** Opening DATA EXTRACTS block **

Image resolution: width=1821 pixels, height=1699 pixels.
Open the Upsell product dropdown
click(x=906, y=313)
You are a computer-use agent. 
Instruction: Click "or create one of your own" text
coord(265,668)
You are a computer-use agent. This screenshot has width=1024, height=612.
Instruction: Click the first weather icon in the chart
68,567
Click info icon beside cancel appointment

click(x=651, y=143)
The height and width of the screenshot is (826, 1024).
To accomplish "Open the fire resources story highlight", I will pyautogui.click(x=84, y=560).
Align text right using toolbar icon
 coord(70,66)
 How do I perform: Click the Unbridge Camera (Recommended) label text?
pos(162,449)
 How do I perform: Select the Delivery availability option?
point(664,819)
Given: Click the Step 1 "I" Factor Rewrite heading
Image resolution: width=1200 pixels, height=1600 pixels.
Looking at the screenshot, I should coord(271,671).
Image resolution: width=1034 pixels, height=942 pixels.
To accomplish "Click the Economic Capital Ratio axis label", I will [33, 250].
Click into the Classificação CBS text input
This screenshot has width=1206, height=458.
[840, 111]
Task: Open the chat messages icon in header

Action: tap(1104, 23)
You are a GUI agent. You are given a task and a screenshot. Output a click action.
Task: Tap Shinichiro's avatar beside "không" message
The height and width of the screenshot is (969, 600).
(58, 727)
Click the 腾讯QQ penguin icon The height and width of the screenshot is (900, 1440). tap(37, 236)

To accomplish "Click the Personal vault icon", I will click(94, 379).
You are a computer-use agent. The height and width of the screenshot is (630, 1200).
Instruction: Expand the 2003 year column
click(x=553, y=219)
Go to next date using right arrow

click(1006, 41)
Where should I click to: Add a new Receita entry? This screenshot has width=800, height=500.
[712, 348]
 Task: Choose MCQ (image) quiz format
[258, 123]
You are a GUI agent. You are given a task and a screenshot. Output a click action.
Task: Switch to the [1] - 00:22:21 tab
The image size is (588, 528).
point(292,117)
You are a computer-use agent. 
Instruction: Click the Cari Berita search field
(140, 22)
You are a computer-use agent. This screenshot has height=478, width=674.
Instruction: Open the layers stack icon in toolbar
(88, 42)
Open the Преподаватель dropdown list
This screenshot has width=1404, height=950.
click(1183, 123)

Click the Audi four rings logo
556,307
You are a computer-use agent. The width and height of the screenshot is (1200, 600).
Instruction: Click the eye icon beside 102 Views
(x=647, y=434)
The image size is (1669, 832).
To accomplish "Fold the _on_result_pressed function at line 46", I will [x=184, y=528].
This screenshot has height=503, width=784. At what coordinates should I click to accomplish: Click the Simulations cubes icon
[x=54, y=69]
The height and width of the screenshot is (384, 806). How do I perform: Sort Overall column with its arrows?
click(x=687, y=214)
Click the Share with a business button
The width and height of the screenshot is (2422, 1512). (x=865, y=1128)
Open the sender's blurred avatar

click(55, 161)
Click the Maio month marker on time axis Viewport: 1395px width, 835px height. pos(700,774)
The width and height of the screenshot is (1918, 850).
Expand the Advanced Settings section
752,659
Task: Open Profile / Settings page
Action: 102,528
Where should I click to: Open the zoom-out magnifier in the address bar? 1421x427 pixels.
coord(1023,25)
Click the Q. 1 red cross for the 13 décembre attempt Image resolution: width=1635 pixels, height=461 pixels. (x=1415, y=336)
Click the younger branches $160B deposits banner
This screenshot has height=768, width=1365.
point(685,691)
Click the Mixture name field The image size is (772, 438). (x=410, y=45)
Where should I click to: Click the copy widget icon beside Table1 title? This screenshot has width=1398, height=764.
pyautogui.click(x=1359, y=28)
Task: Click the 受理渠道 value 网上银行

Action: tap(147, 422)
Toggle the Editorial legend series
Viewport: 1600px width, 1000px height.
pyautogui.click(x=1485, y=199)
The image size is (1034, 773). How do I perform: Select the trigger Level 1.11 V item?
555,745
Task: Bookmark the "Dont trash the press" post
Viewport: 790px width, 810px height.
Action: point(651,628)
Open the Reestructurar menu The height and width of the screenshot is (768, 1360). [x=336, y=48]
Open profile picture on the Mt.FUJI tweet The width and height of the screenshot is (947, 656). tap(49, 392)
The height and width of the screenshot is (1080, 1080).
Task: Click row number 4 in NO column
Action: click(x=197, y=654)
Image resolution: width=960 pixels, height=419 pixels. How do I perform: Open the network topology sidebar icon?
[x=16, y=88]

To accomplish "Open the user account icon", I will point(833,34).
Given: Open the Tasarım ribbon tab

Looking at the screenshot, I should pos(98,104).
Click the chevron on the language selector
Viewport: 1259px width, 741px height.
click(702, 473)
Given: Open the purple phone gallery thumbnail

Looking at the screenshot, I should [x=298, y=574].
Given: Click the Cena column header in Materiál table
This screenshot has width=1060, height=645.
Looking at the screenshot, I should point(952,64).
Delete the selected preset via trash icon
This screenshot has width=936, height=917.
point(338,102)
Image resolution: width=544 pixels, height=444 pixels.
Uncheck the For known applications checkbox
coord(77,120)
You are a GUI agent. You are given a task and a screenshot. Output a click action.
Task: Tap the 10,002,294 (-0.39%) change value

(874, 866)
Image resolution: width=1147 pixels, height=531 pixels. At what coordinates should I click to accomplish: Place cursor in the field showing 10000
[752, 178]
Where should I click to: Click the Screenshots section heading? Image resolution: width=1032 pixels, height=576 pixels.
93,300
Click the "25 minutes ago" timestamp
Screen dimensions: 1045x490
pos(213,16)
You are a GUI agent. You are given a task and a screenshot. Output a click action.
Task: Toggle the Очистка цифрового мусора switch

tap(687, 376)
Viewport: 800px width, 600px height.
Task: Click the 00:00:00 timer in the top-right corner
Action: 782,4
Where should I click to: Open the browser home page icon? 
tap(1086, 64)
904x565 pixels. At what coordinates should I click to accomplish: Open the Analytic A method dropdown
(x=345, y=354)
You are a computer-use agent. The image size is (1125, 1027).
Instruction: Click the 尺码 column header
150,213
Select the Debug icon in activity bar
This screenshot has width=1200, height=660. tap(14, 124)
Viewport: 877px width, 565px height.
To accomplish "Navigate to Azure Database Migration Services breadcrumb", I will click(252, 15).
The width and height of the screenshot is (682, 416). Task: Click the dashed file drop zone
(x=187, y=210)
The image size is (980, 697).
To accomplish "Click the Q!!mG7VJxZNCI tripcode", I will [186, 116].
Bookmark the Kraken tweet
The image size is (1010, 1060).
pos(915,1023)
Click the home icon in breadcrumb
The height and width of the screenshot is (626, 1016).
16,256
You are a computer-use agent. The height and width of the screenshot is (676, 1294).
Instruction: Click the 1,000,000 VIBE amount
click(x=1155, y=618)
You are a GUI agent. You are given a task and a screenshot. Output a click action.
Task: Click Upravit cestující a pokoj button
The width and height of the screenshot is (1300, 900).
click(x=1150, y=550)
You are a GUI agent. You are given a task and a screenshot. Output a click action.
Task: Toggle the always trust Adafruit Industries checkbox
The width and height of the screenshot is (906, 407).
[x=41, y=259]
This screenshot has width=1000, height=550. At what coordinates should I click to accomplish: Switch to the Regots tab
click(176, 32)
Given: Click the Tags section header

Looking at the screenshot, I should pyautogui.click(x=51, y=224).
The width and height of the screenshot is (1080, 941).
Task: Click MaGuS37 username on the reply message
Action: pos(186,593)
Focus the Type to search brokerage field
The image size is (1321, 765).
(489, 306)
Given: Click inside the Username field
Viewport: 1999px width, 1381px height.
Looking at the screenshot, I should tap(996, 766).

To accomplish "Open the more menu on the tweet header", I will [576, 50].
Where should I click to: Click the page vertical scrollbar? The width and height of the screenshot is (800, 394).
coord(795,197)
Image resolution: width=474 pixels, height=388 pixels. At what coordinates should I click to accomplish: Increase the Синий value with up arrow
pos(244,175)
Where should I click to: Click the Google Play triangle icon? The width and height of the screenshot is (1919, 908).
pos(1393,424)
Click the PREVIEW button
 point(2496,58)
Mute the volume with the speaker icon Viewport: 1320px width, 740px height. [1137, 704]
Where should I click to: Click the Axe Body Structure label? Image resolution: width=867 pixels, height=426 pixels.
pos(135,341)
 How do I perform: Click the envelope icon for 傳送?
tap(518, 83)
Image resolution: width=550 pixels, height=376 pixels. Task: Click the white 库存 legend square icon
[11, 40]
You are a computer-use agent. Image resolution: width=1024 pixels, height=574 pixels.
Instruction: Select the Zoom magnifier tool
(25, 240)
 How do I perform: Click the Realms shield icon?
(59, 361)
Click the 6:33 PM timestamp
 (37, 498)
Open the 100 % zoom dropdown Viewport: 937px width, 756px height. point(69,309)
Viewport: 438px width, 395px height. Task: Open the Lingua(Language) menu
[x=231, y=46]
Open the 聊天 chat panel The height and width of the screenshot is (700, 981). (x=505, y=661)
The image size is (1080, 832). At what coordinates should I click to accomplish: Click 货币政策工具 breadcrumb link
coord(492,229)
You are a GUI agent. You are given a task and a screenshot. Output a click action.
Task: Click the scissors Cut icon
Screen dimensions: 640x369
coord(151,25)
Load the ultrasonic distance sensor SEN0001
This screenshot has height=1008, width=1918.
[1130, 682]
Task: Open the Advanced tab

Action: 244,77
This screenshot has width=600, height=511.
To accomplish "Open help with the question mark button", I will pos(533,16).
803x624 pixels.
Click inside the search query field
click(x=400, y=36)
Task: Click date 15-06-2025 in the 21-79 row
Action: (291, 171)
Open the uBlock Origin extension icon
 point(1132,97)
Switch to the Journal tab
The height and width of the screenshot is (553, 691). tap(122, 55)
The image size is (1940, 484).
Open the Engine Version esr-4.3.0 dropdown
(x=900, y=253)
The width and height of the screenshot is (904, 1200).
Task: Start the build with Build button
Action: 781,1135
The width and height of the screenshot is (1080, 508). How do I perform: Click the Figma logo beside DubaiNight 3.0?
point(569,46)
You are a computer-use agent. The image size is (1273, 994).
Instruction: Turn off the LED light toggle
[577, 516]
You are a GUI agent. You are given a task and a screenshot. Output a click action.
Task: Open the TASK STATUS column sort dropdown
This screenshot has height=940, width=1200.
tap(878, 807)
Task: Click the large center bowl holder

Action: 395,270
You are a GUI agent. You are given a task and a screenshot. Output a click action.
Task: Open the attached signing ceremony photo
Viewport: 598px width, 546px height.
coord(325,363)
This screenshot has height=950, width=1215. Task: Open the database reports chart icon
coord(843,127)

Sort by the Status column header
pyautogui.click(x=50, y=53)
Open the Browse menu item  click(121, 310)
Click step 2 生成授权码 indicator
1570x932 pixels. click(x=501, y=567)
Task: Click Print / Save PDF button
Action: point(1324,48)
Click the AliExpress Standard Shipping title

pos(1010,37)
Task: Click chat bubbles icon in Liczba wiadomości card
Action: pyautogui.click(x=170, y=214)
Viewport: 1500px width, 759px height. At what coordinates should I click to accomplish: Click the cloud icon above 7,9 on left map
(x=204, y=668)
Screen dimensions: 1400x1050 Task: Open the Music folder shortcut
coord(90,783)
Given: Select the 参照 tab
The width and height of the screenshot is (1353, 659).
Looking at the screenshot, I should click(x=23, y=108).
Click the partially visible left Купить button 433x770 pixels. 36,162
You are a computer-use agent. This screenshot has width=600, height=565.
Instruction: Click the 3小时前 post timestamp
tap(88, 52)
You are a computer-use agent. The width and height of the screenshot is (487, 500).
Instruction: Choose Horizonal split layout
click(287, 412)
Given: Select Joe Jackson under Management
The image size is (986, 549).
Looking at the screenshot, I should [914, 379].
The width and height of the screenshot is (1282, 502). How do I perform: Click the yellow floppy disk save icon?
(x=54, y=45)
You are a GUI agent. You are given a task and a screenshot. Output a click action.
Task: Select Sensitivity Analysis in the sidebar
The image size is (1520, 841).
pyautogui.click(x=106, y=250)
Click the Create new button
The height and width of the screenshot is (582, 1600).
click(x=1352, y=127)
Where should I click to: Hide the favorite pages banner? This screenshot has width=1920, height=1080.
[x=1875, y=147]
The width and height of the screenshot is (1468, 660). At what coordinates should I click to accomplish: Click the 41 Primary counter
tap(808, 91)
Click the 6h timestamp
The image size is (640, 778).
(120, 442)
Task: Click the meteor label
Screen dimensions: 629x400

** Closing DATA EXTRACTS block **

#### EXERCISE REQUIREMENTS
Please output only the lines from the first line of the entries through the line with "Task: Tap Shinichiro's", both included, exactly as written.

#### SOLVED EXERCISE
Image resolution: width=1821 pixels, height=1699 pixels.
Open the Upsell product dropdown
click(x=906, y=313)
You are a computer-use agent. 
Instruction: Click "or create one of your own" text
coord(265,668)
You are a computer-use agent. This screenshot has width=1024, height=612.
Instruction: Click the first weather icon in the chart
68,567
Click info icon beside cancel appointment

click(x=651, y=143)
The height and width of the screenshot is (826, 1024).
To accomplish "Open the fire resources story highlight", I will pyautogui.click(x=84, y=560).
Align text right using toolbar icon
 coord(70,66)
 How do I perform: Click the Unbridge Camera (Recommended) label text?
pos(162,449)
 How do I perform: Select the Delivery availability option?
point(664,819)
Given: Click the Step 1 "I" Factor Rewrite heading
Image resolution: width=1200 pixels, height=1600 pixels.
Looking at the screenshot, I should coord(271,671).
Image resolution: width=1034 pixels, height=942 pixels.
To accomplish "Click the Economic Capital Ratio axis label", I will [33, 250].
Click into the Classificação CBS text input
This screenshot has width=1206, height=458.
[840, 111]
Task: Open the chat messages icon in header

Action: tap(1104, 23)
You are a GUI agent. You are given a task and a screenshot. Output a click action.
Task: Tap Shinichiro's avatar beside "không" message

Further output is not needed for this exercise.